== TASK REQUIREMENTS ==
Set the items below into a numbered list, beginning at the first line and stopping after the line that contains "minimize-icon is located". Omit blank lines and leave the pictures out of your list.

== DATA FOR PROCESSING ==
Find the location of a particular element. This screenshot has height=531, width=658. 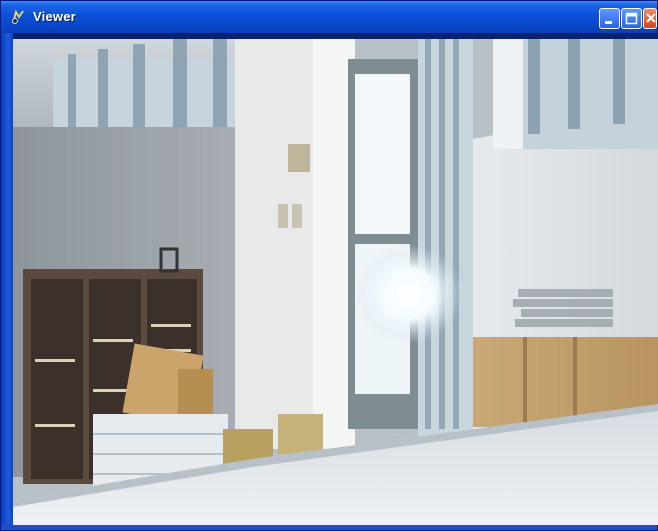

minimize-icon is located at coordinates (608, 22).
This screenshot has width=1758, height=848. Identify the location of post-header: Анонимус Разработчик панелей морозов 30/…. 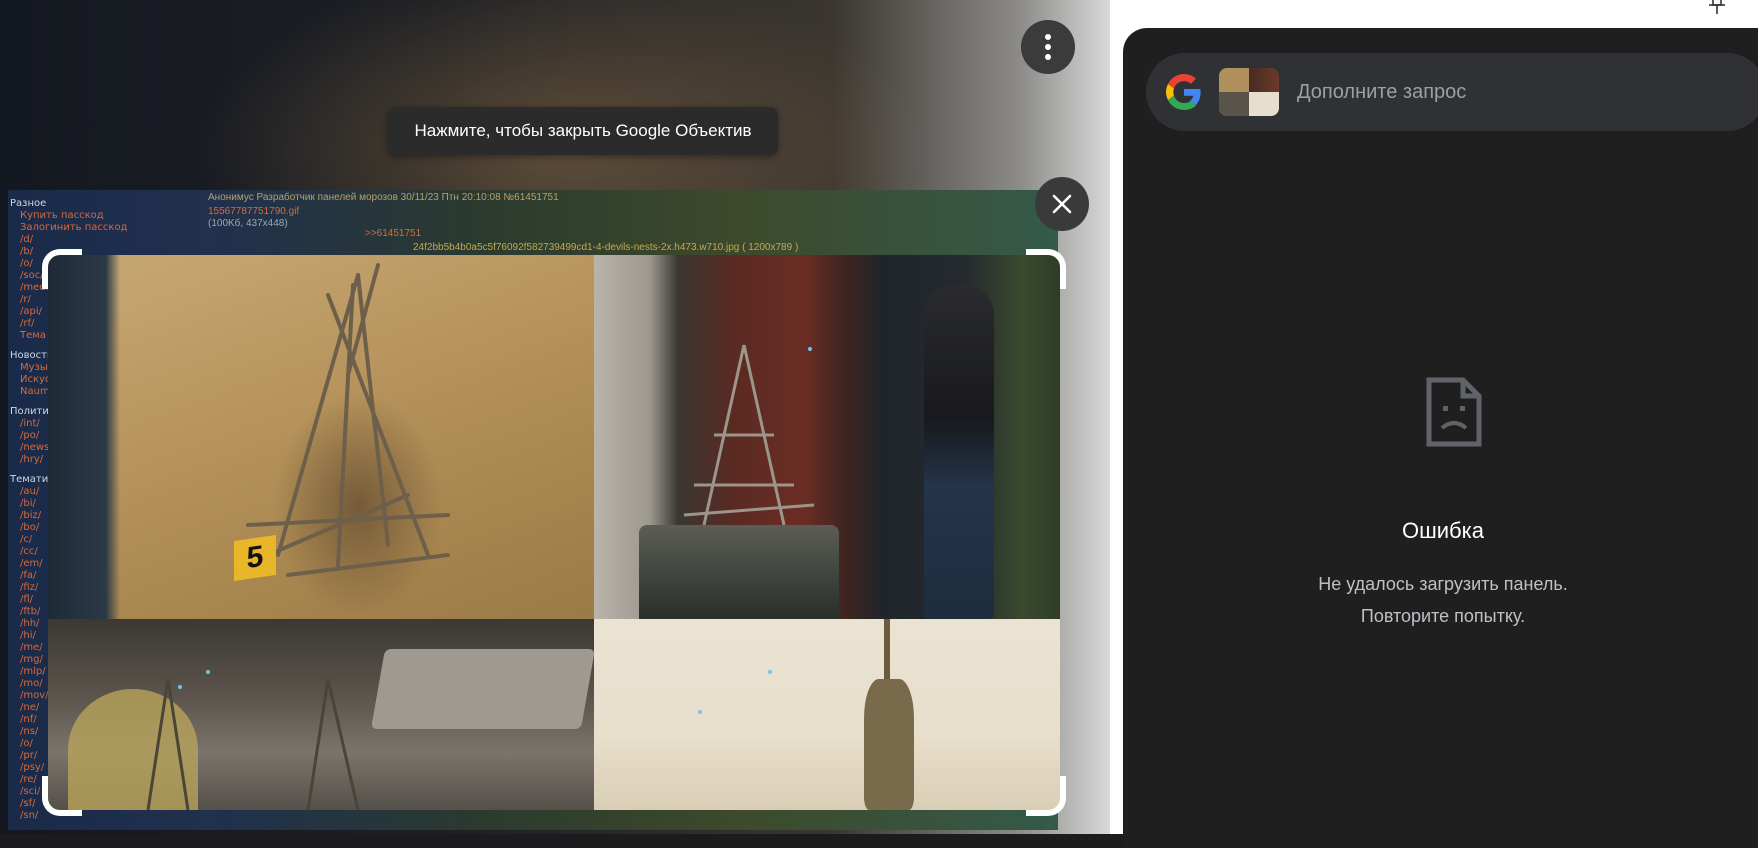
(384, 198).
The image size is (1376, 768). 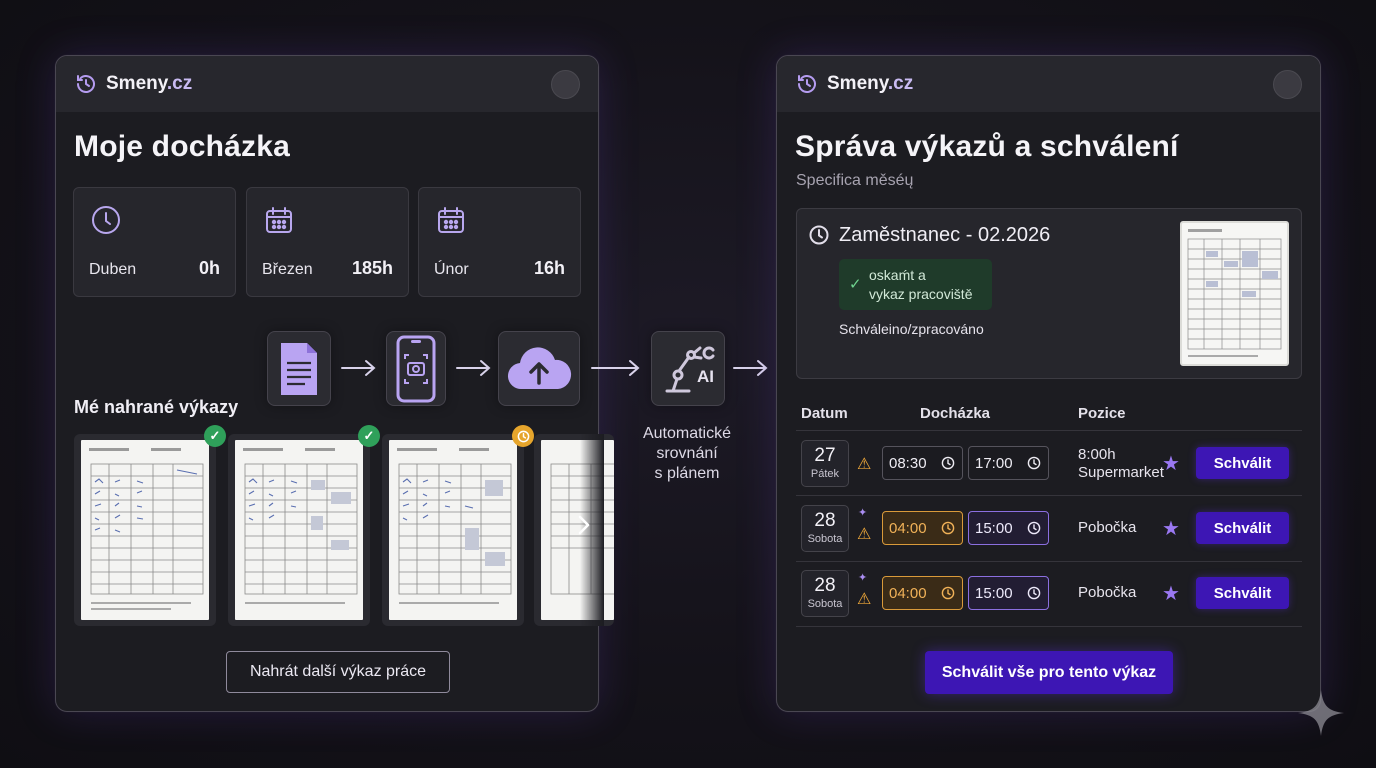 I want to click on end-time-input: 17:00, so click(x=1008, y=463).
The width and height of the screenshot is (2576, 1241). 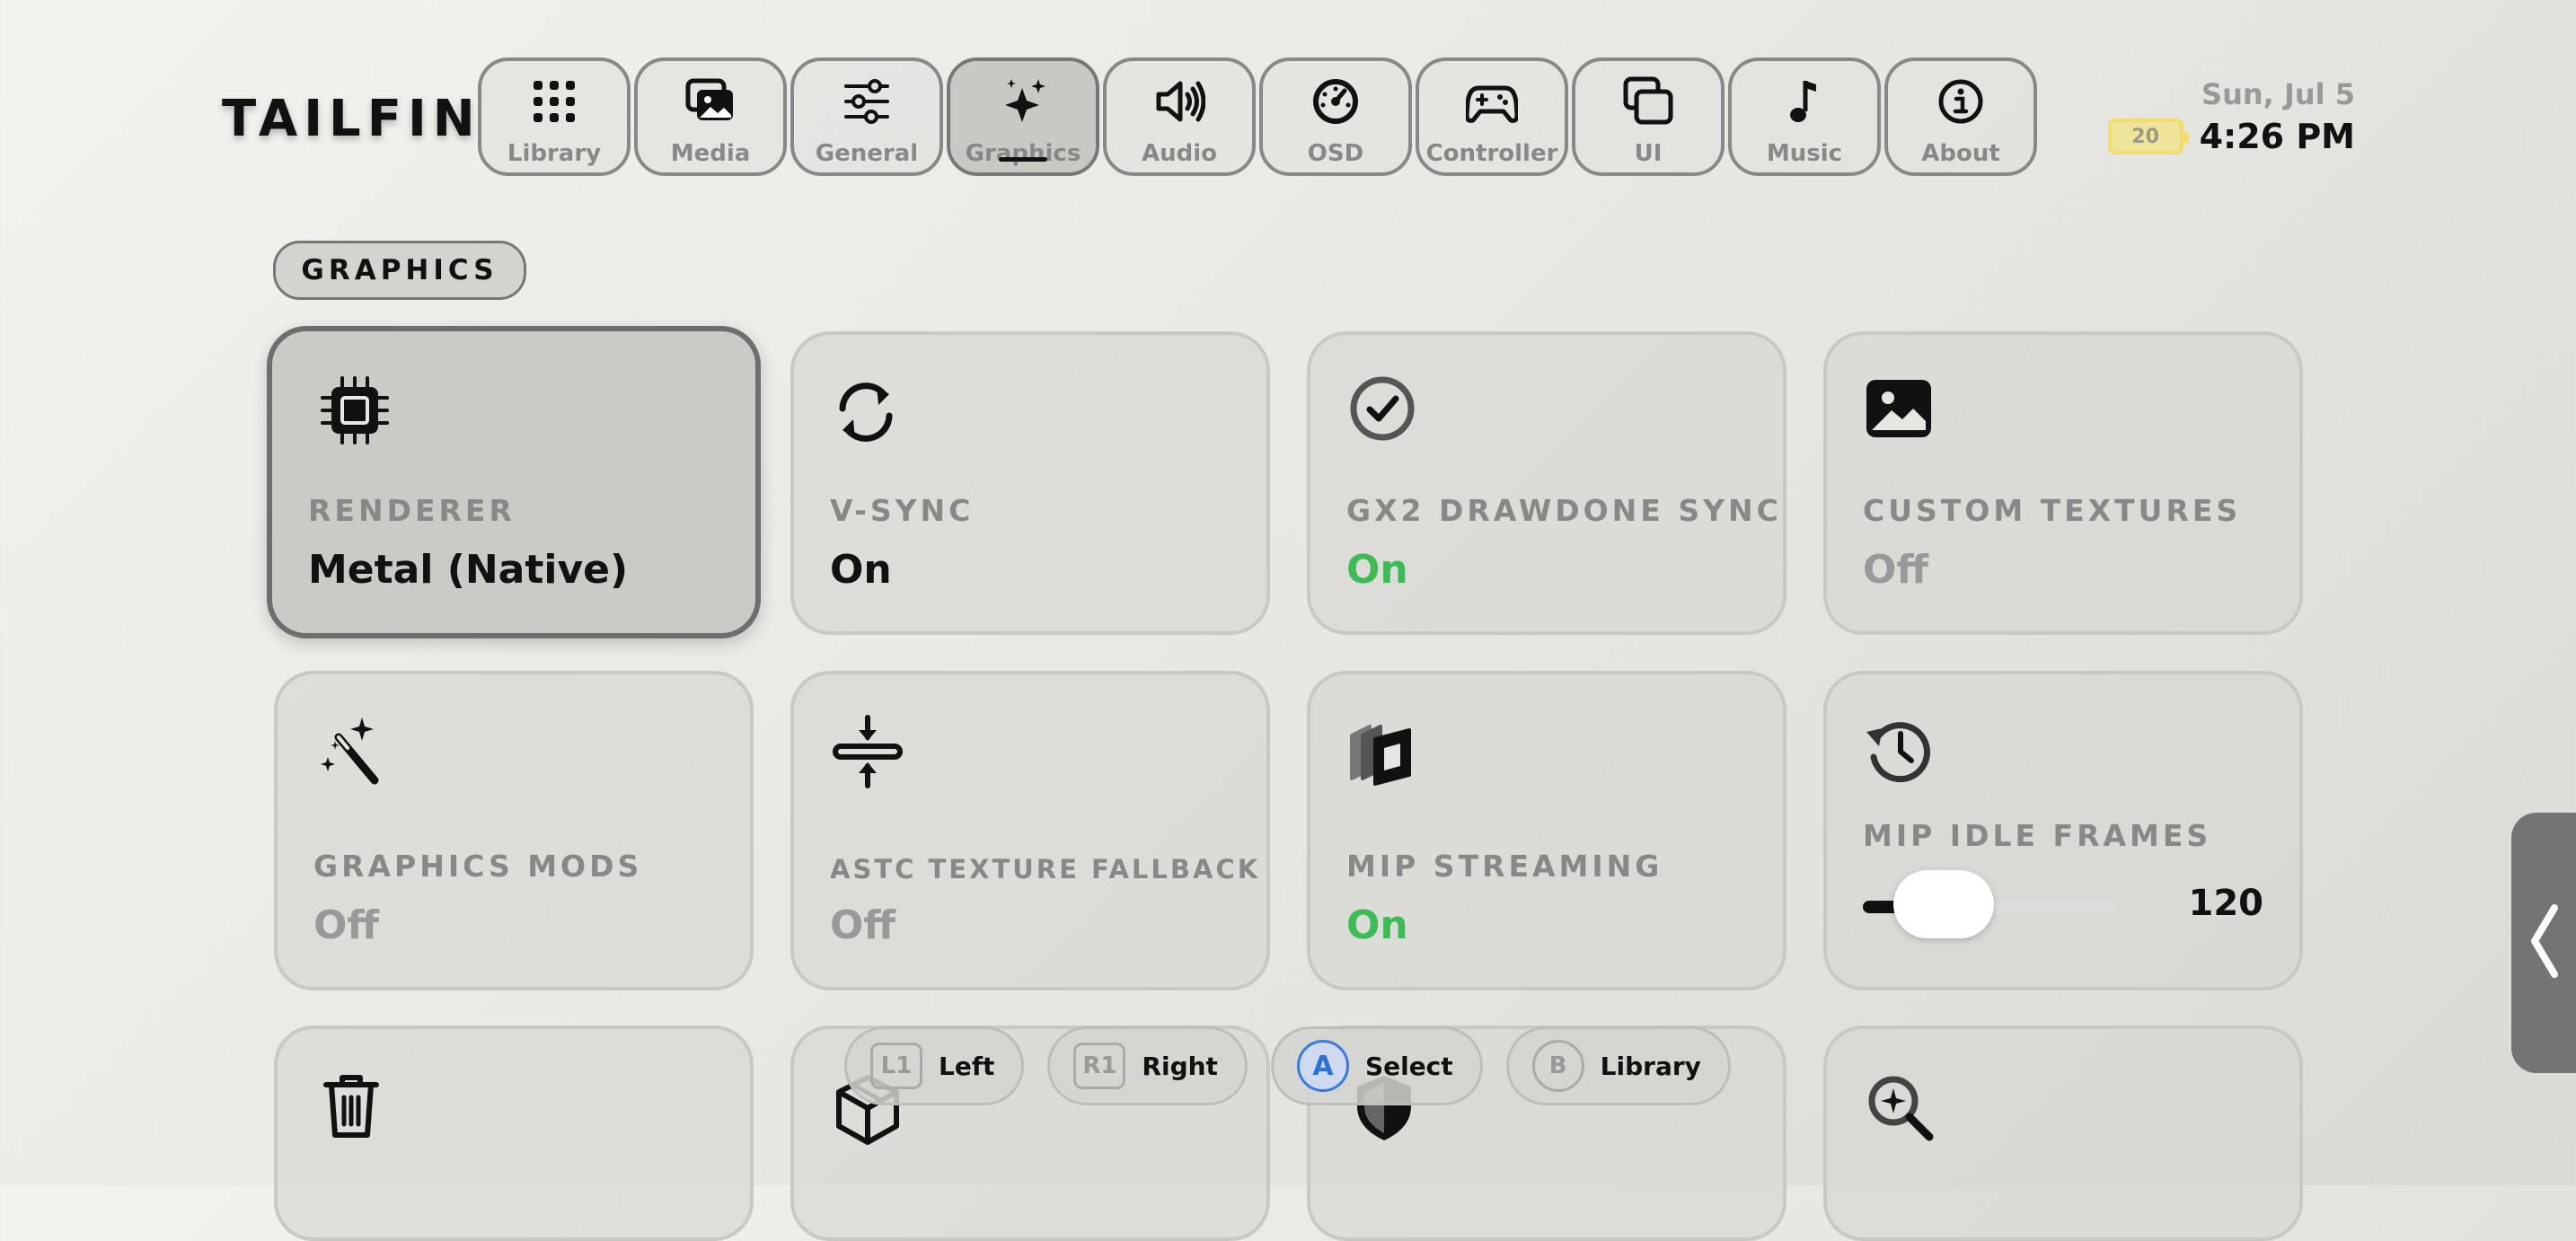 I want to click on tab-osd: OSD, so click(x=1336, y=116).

== RESPONSE FOR THIS EXERCISE ==
1. Find the location of a particular element. This screenshot has height=531, width=658. 
2. minimize-icon is located at coordinates (608, 22).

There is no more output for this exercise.